A deeper analysis show that my libc (GNU libc 2.31) do not use SIMD instructions directly, but the rep stos instruction. Modern processors can optimize this instruction and perform stores much wider than 1 byte. However, it has also significant startup overhead. For more information about this instruction and its performance, see this great detailed post.

Other parameters matter for comparing the two implementations: the size/kind of CPU caches and the speed of the RAM as well as the matrix size. Indeed, if the matrix do not fit in CPU caches, then the memset implementation is generally faster because of non-temporal stores (NTS). This is especially true on processors using write-allocate caches (like Intel processors) as such processors will read the matrix from RAM before writing zeros into it without NTS instructions (this processes is up to 2 time slower than just writing directly in memory with NTS instructions).

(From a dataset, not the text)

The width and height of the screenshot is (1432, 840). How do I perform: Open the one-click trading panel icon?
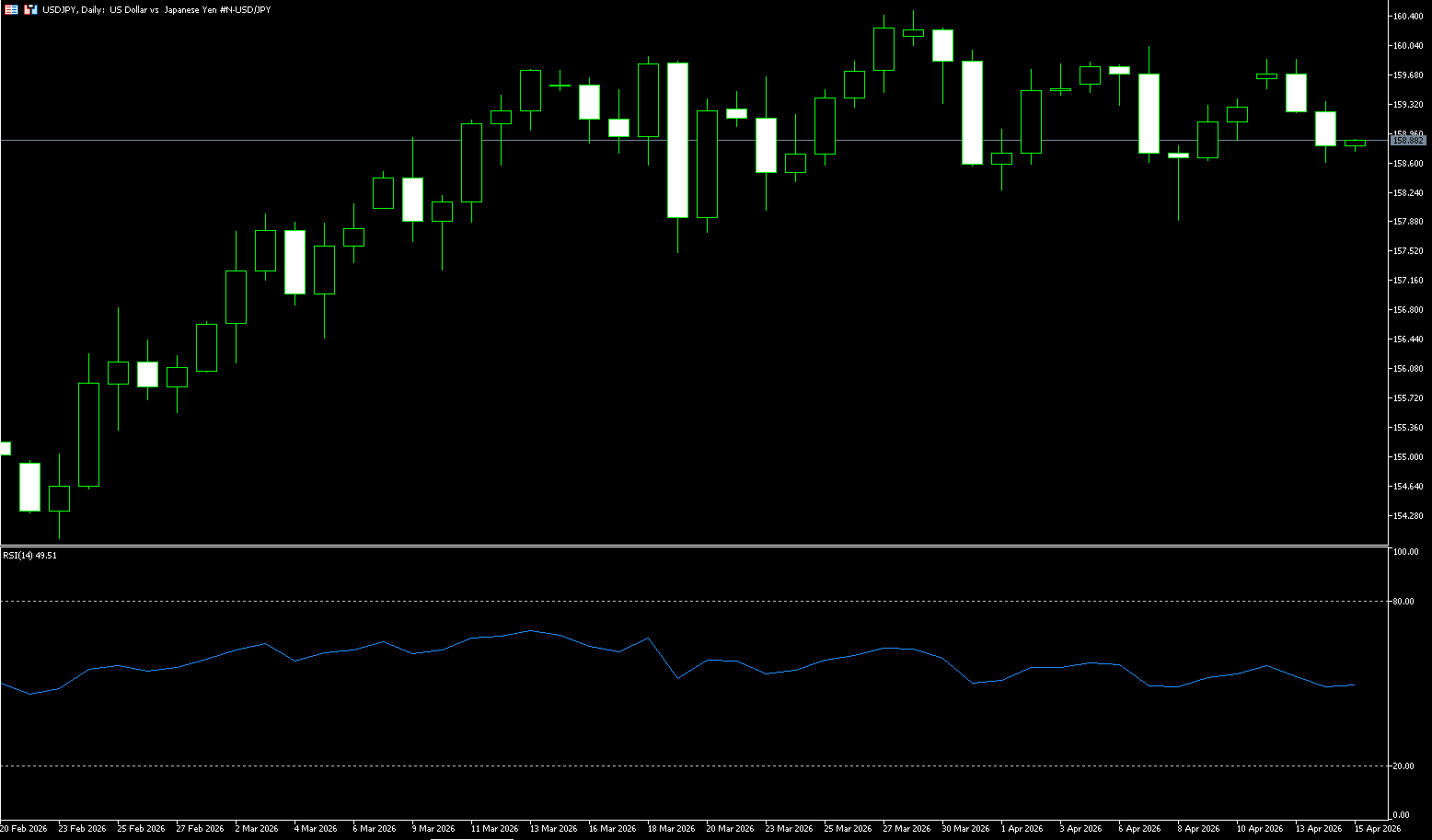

The thing is GCC/Clang assume that the static matrix is small enough so that it will likely fit in CPU caches (and likely be in the cache because the matrix should be stored on the stack in practice) and thus using classic store instructions in a heavily unrolled loop is likely faster than just using memset, which uses multiple version and select a good one regarding the data size and the target platform. Hopefully, this is often true, hence the performance results you get. Note that this assumption can hardly be made (without profile guided optimizations) when the size is dynamic as it is unknown at compile time.

Note that other parameters can be important like the order of the execution (because of frequency scaling) and memory alignment (although they does not seems to be significant on my machine).